Crimean Tatar Imam arrested on charges of ‘calls to extremism’ in Russian-occupied Crimea
Armed searches of both a mosque and the home of the Imam were carried out on 15 April in the Balaclava region of occupied Crimea, with the Imam, Rustem Abilev arrested on charges of making ‘calls to extremist activities’. Russia’s abuse of ‘extremism’ legislation is notorious, and suspicions about this ‘operation’ are only exacerbated by the fact that the FSB and other enforcement officers appear to have been accompanied by several Russian and Russian-controlled TV channels.
All such channels later cited the FSB in calling the Imam a person born in Uzbekistan. This was probably to avoid admitting to the arrest of yet another Crimean Tatar, just two weeks after a major offensive against the civic initiative Crimean Solidarity and arrests of 23 Crimean Tatar activists and civic journalists. Most of them could also be described as ‘people born in Uzbekistan’ where Crimean Tatars lived in exile after the 1944 Deportation.
The FSB claims that the arrested man “is the leader of a group of radical Islamists who gave sermons in one of Sevastopol’s religious institutions with the use of prohibited literature, in which he called to violent actions in relation to people who do not share his religious views”. During closed sessions he is alleged to have ideologically worked on believers, “drawing new members into extremist activities”.
FSB assertions after the arrests of Ukrainian citizens must always be treated with caution, and here the claims are essentially contradicted by the charges which, by Russian standards, are fairly mild. Paragraph 1 of Article 280 of Russia’s criminal code which it is illegally applying in Crimea punishes for something termed “public calls to carry out extremist activities”. It envisages a penalty from up to a steep fine to a maximum 3-year prison sentence. Given that 55 totally law-abiding Crimean Muslims are currently facing up to life imprisonment on ‘terrorism’ charges based solely on allegations of involvement in the peaceful Hizb ut-Tahrir movement which is legal in Ukraine, it seems likely that the allegations of ‘calls to violence’ against Abilev were for the propaganda media and may well be quietly shelved.
Abilev is a dentist with his own surgery. He is married and his wife is seemingly expecting their first child. Crimean Solidarity activists who went to the village of Shtormove (near Sevastopol) spoke with a local resident who had only praise for Abilev and called the charges against him yet another attempt to intimidate the Crimean Tatar people.

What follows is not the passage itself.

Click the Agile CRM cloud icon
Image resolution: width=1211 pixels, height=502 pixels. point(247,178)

This is at least the fourth time since Russia’s invasion and annexation, that an armed search has been carried out of a mosque in occupied Crimea.
During the last hunt at the Mosque / Muslim Cultural Centre Sozidanye [Creation] in Simferopol for ‘prohibited literature’, the armed and masked men ‘found’ it – this time with insulting disregard for Muslim practice, near a toilet.

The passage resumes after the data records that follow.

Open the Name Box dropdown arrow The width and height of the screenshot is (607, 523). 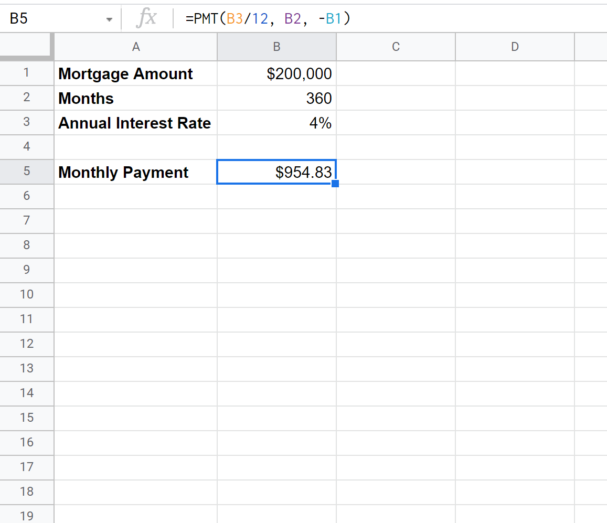point(109,18)
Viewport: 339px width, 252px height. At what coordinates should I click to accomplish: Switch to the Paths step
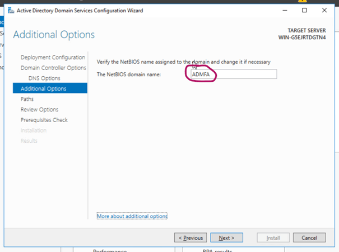pyautogui.click(x=27, y=99)
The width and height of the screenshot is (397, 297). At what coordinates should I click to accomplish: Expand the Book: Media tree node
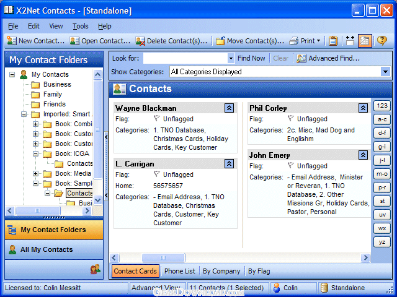point(36,174)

With respect to such charges, Vitaly Ponomaryov, a senior analyst for the Memorial Human Rights Centre, notes that Russia has used anti-extremism legislation to launch “a conveyor belt of political repression where you can be sentenced on the basis of spurious cases which have little in common with reality”. This conveyor belt “until it’s stopped, will demand more and more victims”.
This Ukrainian Muslims have learned at first hand. As mentioned, 55 men have been arrested since January 2015 on charges of ‘involvement’ in Hizb ut-Tahrir, with the charges not based on any crimes that the men are believed to have committed, nor even of substantiated charges against Hizb ut-Tahrir itself. ‘Proof’ in such cases is often provided by ‘secret witnesses’ and extremely questionable ‘expert assessments’. Four men have thus far been prosecuted for involvement (which they did not deny) in the equally peaceful Tablighi Jamaat movement, which Russia has, just as arbitrarily, called ‘extremist’.